What you are asked to do: Across the data below, state how many lines hold "checkmark", and reply with nothing but that number.

Items listed in a dataset:
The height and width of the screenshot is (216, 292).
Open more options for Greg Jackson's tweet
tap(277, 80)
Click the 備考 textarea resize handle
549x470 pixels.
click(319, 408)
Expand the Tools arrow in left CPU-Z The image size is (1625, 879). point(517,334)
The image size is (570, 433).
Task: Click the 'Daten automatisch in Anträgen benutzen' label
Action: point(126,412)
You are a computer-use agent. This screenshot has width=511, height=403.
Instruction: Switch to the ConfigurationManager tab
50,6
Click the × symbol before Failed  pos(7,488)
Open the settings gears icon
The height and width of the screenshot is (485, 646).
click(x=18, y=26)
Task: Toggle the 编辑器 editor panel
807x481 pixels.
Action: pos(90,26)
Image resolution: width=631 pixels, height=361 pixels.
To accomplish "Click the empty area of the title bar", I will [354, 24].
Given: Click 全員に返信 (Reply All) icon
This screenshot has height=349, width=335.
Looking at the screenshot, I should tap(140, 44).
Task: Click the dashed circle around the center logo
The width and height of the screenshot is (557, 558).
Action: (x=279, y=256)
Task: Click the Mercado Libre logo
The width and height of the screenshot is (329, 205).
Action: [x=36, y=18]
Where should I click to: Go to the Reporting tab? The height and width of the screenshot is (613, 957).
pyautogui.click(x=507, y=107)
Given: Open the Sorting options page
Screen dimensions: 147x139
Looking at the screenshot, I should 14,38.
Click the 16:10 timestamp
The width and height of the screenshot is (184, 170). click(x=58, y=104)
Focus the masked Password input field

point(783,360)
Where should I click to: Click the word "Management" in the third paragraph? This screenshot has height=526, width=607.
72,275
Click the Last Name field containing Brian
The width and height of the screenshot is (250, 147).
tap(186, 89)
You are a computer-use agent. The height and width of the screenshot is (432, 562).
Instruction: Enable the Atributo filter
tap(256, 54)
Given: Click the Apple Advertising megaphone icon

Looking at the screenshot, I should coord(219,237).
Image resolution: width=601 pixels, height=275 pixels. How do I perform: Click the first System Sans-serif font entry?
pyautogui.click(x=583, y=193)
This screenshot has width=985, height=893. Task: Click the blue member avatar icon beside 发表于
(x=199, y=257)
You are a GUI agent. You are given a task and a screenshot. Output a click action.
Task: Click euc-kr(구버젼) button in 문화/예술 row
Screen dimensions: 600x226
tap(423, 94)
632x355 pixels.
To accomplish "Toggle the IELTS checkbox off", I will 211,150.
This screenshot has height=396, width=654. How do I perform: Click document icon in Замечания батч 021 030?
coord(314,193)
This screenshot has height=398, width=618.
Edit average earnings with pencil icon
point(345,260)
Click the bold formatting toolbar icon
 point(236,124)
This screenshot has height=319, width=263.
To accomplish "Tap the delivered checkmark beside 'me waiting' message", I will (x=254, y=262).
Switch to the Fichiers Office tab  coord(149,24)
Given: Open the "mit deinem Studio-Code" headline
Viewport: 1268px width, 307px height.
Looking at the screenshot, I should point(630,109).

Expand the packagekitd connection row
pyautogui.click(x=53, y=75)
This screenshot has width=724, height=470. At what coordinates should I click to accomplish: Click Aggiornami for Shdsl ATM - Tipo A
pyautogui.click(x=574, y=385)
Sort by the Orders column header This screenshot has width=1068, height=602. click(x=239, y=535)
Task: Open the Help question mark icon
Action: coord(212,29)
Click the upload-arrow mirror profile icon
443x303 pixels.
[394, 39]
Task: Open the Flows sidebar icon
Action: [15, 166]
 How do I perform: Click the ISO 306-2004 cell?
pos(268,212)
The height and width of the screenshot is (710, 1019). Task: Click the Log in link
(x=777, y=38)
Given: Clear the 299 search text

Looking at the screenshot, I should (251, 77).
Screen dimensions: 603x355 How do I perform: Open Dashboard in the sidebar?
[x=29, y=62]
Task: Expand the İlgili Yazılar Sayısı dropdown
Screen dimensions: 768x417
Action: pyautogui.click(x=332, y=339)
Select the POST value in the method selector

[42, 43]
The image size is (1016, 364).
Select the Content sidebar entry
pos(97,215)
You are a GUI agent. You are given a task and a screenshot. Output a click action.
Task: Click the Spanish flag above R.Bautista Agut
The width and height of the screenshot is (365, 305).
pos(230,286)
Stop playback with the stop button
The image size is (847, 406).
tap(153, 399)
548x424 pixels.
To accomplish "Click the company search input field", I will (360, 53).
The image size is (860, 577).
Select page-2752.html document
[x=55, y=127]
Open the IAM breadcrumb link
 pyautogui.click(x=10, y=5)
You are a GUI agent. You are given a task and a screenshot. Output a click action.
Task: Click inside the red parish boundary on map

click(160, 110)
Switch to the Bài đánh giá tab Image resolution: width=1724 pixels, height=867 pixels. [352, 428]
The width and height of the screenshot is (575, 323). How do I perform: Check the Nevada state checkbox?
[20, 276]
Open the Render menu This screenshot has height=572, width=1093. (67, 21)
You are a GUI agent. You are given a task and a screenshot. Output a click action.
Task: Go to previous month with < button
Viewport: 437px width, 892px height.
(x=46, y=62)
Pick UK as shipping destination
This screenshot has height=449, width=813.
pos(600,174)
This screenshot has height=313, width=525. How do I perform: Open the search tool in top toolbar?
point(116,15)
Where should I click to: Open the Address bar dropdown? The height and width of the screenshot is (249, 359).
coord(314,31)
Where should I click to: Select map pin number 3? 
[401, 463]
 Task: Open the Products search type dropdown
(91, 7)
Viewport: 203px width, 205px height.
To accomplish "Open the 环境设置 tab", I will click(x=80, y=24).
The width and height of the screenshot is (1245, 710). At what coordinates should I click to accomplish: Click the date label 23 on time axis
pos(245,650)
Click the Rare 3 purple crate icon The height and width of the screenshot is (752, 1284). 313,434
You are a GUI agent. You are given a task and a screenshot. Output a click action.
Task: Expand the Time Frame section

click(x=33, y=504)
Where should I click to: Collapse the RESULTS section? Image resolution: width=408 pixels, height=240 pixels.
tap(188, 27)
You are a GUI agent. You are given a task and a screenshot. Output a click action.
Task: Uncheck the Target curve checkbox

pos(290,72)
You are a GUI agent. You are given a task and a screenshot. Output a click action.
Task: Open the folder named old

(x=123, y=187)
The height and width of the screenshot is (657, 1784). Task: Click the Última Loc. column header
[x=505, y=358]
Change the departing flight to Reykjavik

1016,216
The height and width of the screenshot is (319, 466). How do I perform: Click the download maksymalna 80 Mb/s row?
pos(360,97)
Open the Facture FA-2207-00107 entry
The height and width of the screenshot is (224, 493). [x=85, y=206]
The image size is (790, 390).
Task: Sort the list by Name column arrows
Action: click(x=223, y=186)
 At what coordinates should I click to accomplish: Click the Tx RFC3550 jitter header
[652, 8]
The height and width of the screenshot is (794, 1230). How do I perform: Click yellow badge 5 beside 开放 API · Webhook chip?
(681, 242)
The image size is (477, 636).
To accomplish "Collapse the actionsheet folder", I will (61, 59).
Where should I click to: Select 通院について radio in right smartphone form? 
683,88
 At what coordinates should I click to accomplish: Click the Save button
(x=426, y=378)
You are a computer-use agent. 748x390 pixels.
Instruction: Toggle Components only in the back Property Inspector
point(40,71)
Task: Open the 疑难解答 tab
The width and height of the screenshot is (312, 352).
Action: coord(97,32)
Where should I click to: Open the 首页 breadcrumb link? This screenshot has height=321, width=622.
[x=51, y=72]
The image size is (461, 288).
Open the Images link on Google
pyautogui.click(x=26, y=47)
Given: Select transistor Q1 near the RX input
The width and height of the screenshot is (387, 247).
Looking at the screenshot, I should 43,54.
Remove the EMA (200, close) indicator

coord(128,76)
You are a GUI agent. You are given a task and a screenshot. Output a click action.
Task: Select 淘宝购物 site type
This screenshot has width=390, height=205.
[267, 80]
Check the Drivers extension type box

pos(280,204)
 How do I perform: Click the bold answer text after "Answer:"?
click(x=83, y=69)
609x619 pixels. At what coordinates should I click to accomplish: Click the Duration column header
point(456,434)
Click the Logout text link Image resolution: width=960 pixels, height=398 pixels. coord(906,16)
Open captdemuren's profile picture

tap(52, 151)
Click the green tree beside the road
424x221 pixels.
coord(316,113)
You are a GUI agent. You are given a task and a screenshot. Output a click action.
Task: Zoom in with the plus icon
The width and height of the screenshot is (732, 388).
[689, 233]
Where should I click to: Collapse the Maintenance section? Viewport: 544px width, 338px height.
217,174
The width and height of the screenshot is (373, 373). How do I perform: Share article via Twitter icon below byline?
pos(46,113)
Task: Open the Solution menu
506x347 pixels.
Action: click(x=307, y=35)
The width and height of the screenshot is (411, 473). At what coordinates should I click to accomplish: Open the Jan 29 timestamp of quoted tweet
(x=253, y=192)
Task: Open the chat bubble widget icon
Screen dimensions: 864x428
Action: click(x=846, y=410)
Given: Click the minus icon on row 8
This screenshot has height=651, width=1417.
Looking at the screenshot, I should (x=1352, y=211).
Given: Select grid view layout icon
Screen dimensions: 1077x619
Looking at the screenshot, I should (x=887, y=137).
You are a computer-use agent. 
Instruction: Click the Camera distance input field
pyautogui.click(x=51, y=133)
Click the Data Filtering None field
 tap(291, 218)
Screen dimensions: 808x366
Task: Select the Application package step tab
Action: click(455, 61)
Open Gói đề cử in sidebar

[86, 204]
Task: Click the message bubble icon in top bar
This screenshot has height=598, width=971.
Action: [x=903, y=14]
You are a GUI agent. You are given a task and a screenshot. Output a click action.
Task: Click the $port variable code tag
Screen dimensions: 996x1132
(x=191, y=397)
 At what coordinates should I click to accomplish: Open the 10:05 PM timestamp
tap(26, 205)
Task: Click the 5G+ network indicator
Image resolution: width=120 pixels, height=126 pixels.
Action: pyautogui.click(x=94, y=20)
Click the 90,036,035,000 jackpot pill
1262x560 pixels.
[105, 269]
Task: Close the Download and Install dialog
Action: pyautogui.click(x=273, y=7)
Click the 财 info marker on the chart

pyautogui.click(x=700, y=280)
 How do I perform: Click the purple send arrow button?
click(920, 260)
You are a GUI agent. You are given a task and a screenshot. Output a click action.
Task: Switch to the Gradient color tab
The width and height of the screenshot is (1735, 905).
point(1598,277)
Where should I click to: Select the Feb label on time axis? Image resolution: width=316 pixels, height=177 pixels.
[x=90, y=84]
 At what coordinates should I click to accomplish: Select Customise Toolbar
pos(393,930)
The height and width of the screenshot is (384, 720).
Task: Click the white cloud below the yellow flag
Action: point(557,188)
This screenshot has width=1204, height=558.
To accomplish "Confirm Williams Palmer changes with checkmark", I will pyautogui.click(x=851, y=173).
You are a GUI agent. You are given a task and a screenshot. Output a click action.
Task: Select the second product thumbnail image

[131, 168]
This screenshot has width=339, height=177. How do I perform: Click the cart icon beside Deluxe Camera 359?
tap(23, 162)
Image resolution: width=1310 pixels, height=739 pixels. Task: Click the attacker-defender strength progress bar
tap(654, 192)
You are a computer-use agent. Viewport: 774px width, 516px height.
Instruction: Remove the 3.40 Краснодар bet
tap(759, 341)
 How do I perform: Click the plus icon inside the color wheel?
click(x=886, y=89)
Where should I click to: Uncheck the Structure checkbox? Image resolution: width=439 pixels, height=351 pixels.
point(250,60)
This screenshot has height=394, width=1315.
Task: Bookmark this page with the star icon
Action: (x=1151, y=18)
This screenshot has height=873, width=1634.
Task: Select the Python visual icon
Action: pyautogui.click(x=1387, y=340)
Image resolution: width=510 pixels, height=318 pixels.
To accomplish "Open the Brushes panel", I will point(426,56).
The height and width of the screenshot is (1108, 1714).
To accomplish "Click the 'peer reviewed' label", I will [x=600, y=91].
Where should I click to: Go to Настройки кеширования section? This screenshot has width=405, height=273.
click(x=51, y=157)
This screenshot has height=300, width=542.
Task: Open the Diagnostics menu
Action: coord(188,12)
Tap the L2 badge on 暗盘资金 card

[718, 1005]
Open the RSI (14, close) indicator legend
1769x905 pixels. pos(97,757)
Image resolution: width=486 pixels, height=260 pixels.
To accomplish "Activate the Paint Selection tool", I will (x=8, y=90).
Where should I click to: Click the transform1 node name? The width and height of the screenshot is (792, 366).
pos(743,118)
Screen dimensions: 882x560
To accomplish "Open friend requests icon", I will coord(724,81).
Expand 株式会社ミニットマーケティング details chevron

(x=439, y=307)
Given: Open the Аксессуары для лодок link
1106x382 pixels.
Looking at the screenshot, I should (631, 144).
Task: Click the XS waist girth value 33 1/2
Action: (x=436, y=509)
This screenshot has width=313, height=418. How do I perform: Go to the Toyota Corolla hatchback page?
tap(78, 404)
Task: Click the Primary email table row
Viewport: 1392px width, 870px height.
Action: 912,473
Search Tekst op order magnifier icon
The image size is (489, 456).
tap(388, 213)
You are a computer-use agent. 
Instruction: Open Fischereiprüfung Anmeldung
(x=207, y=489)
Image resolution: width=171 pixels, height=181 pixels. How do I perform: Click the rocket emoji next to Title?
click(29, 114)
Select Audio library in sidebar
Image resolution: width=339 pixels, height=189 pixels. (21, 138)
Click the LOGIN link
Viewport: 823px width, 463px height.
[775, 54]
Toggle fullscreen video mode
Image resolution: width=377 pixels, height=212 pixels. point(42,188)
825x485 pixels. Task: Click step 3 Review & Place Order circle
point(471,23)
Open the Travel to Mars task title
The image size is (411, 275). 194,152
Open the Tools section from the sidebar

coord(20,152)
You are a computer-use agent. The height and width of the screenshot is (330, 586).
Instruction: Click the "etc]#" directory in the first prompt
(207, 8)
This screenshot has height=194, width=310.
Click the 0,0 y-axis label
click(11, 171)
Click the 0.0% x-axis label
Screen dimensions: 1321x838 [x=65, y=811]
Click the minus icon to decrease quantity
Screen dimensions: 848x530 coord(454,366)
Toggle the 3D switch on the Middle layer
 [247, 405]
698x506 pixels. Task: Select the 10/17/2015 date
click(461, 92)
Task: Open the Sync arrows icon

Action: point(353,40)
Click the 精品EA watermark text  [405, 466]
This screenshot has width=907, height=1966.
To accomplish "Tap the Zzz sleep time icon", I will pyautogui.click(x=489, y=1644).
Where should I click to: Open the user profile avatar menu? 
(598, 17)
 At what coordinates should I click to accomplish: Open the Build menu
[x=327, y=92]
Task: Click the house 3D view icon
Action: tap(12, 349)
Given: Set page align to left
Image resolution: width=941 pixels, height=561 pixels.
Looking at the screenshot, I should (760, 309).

Exercise output: 2